#### Extracted records
(begin)
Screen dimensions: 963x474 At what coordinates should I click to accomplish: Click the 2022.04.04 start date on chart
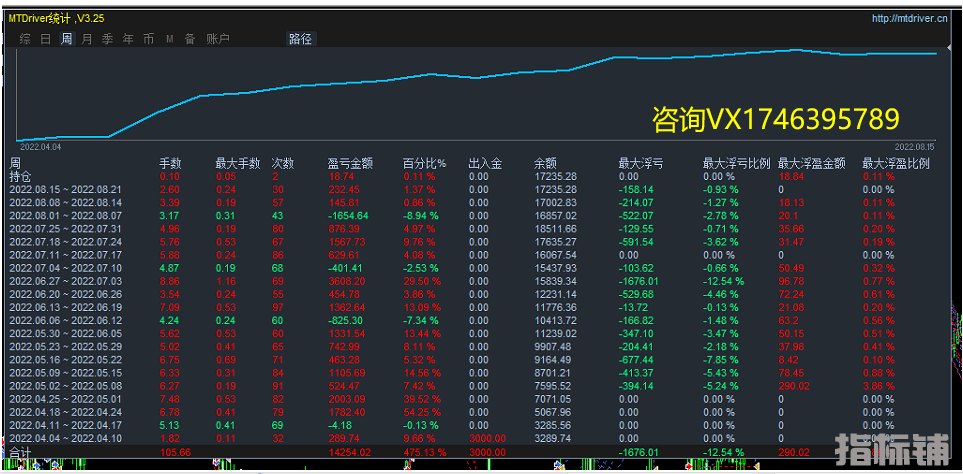coord(40,146)
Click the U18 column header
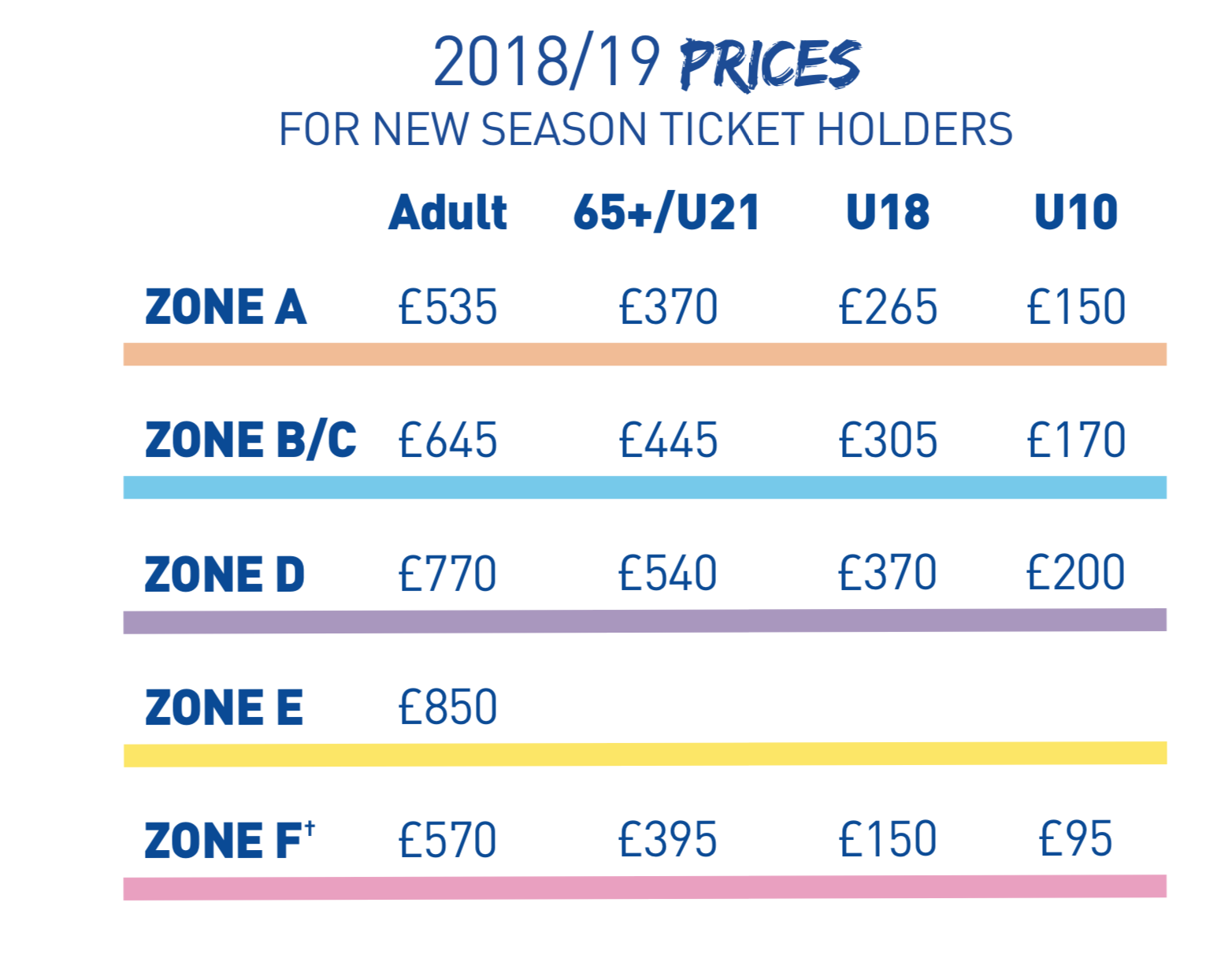The width and height of the screenshot is (1232, 958). coord(888,212)
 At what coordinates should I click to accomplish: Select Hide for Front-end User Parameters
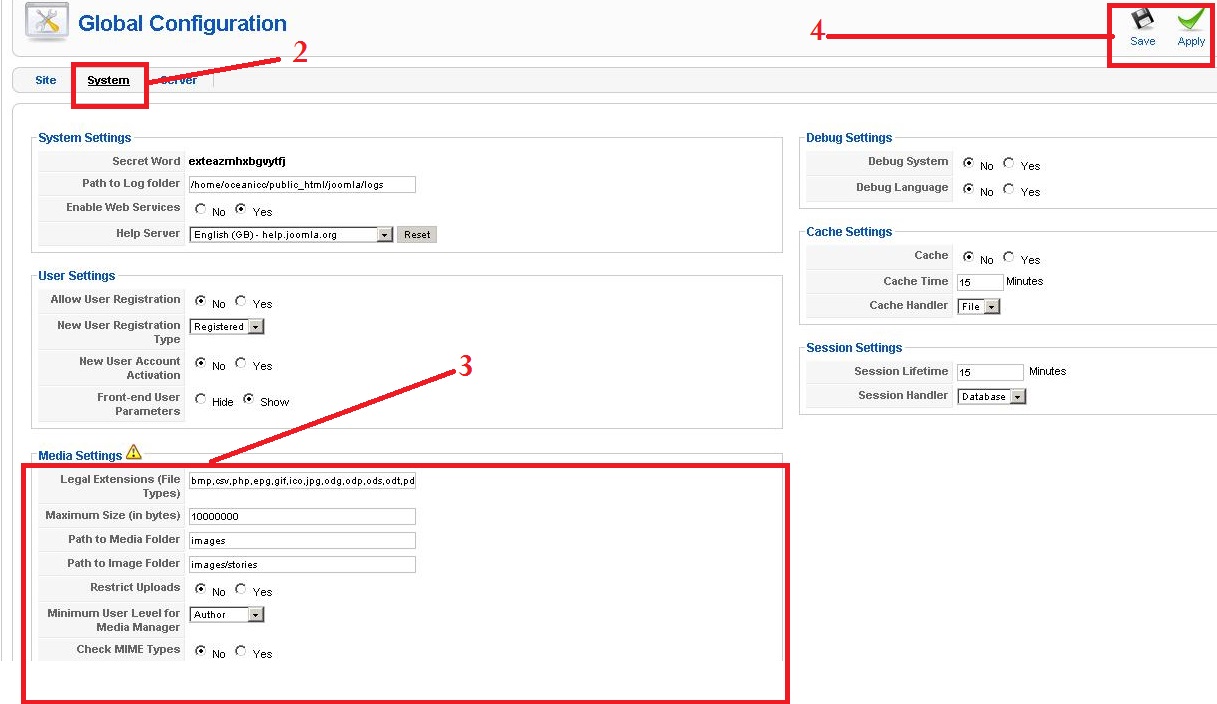tap(198, 401)
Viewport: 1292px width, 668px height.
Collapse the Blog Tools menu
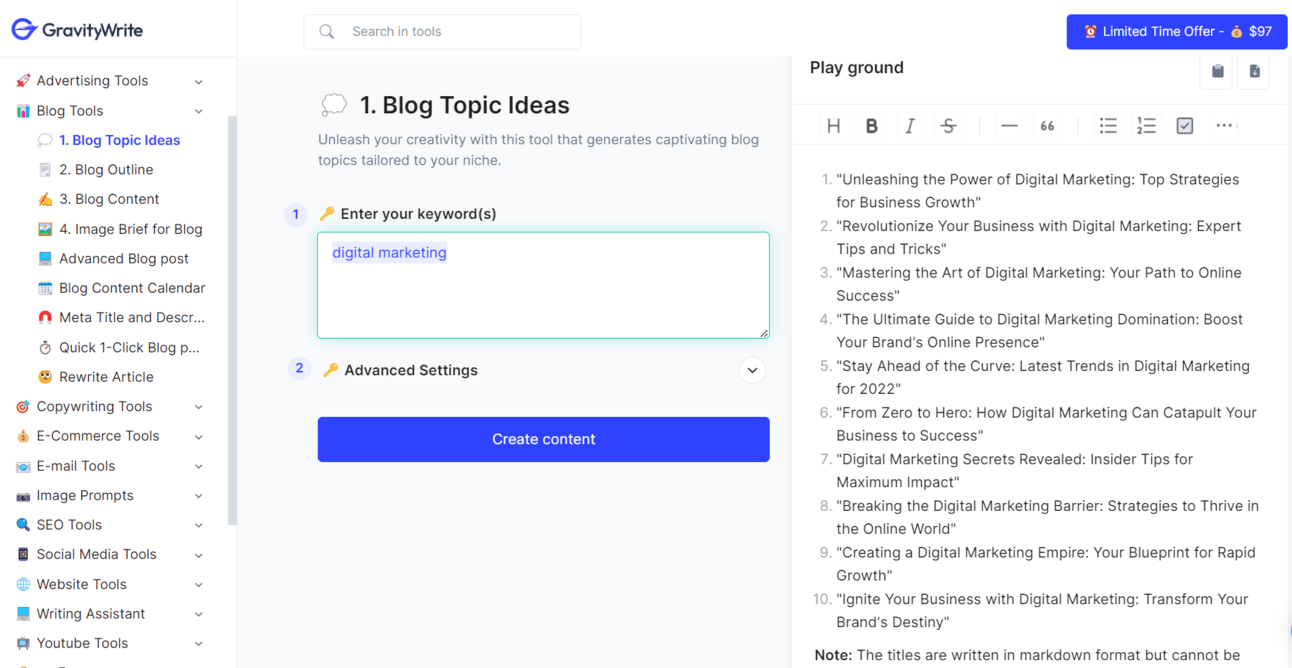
(end)
#### Work to complete
Copy out every row above line for line, without changing a character, and leave out the pictures.

#### Reply to the exercise
Screen dimensions: 963x474 At what coordinates should I click to accomplish: Click the 2022.04.04 start date on chart
coord(40,146)
Click the U18 column header
The width and height of the screenshot is (1232, 958). coord(888,212)
 At what coordinates should I click to accomplish: Select Hide for Front-end User Parameters
tap(198, 401)
Viewport: 1292px width, 668px height.
Collapse the Blog Tools menu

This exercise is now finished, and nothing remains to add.